Traders incur a lot of expenses. They subscribe to various newsletters, pay trading commissions, buy computer equipment, hire accountants, hold meetings with other traders to discuss ideas, pay for Internet connection and hire lawyers. Uncle Sam recognizes that. You just have to keep a record of all the expenses as you incur them. You can use a spreadsheet, notebook or a personal finance software for this purpose.
But you can’t enjoy the perks if you don’t know the nuances of the tax code. Here are the five tips for day traders to reduce their taxes.

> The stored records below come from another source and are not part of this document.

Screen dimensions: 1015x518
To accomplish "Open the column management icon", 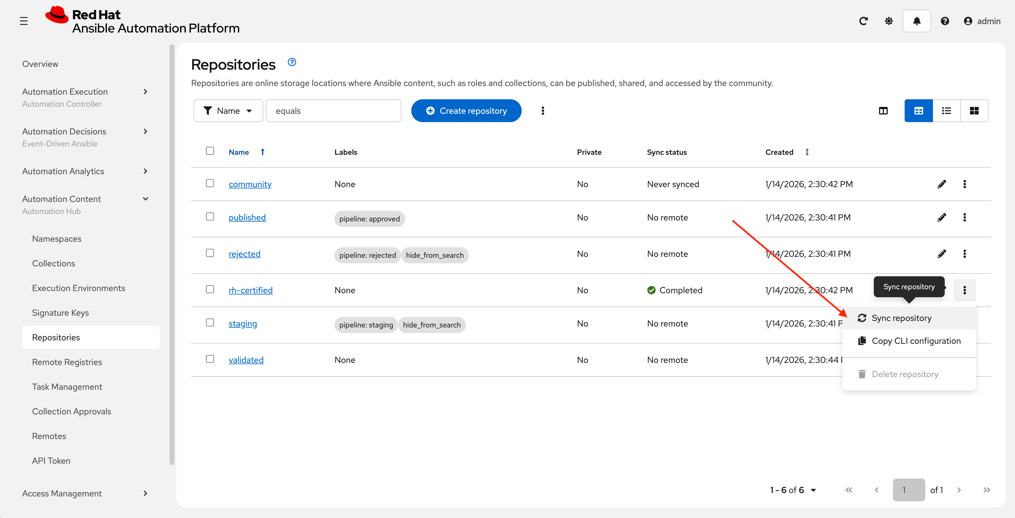I will click(x=883, y=111).
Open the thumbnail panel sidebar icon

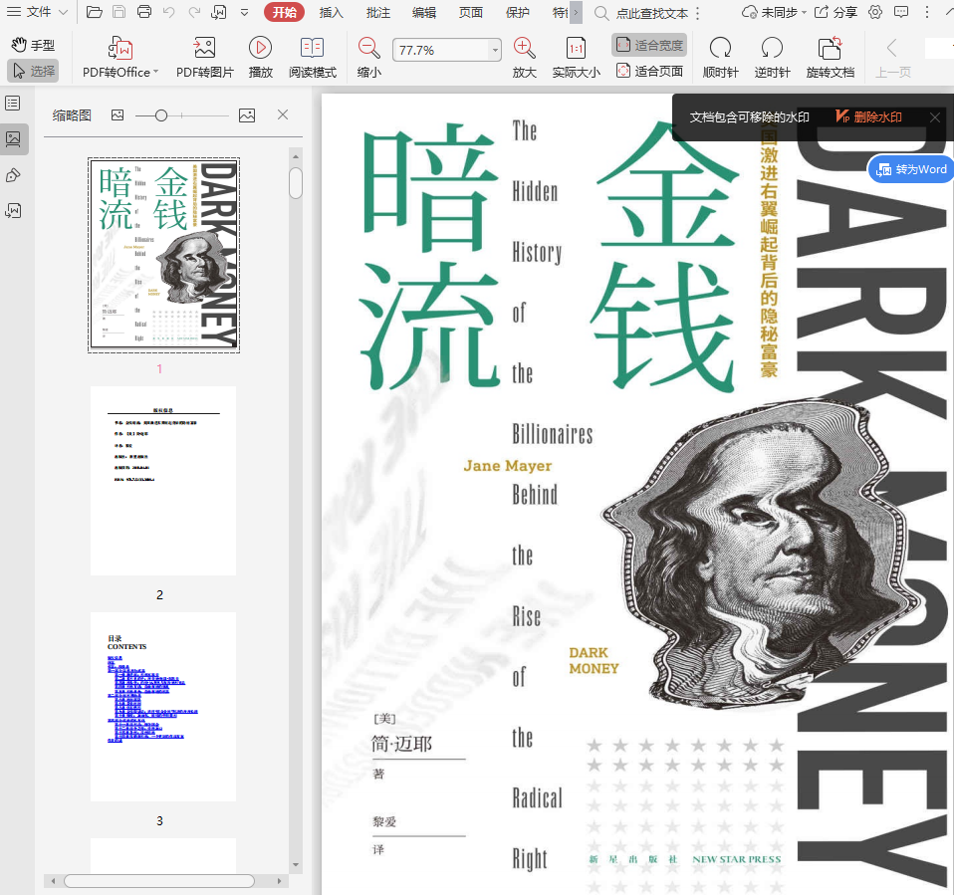click(14, 139)
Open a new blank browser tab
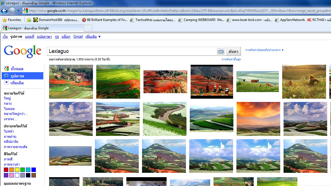Image resolution: width=331 pixels, height=186 pixels. 88,28
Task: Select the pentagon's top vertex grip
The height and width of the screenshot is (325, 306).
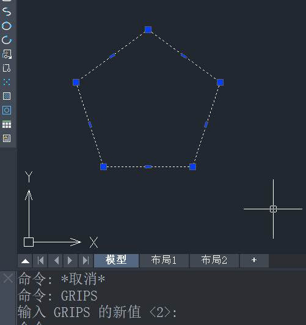Action: coord(148,29)
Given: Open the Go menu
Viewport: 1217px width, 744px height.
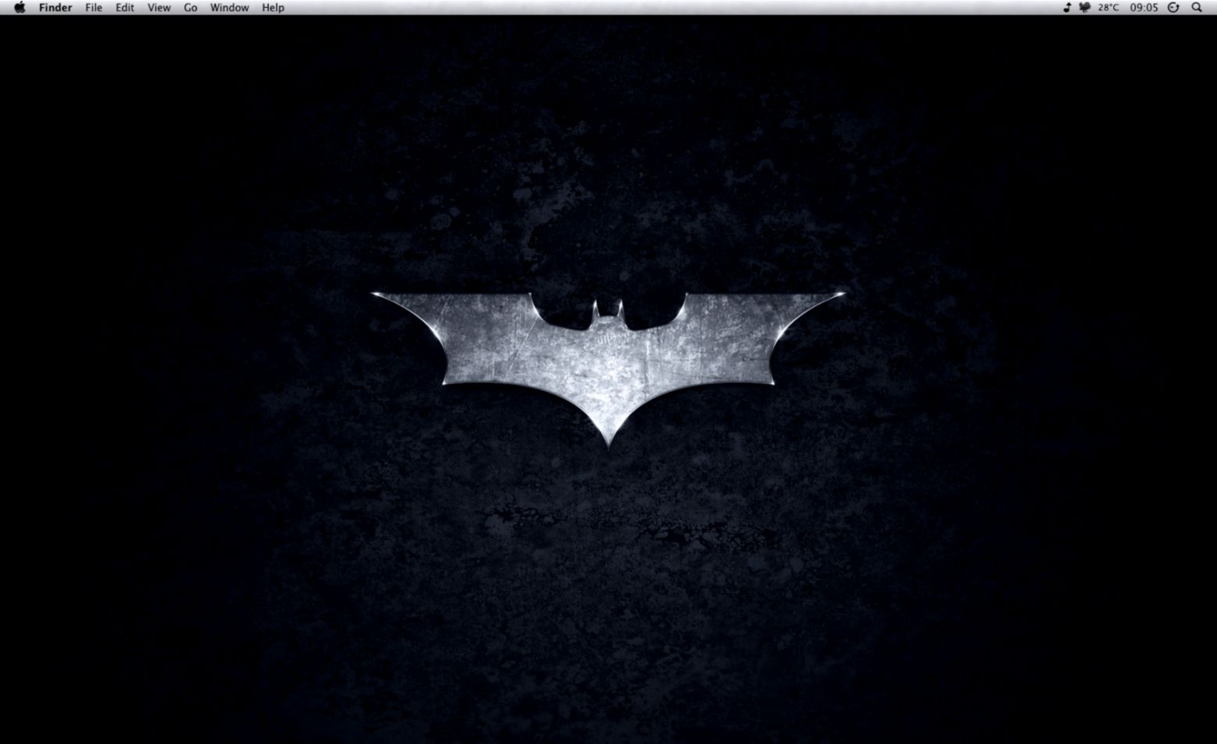Looking at the screenshot, I should [x=189, y=7].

Protecting The Trader Status
There is a blurred distinction between the definitions of trader and investor. In order to enjoy the tax benefits of a trader, you have to qualify as a trader first. Even people who trade 3-4 times a week are considered as investors by IRS.
IRS says you are a trader only if you buy and sell stocks almost every working day. You can be a part-time trader, and have a regular day job, but you should trade every day. You have to have a consistent pattern of making a number of trades. Your goal should be to make money from the short-term market swings, instead of long-term appreciation or dividend income.
In case you earn more at another job, or simply have another job, make sure to consult with a tax professional who is expert in Traders Accounting.
Reducing Your Taxes
If you have successfully qualified as a trader, you can deduct a number of expenses that an investor cannot. You can deduct all you trading related expenses on Schedule C. In contrast, investors can write off only the amount that exceeds 2% of their gross income and can’t deduct more than $3,000 in capital losses. As a trader, you can write off all your trading losses. Moreover, Schedule C deductions reduce your adjusted gross income, and now you can deduct your personal exemptions and take advantage of other tax benefits.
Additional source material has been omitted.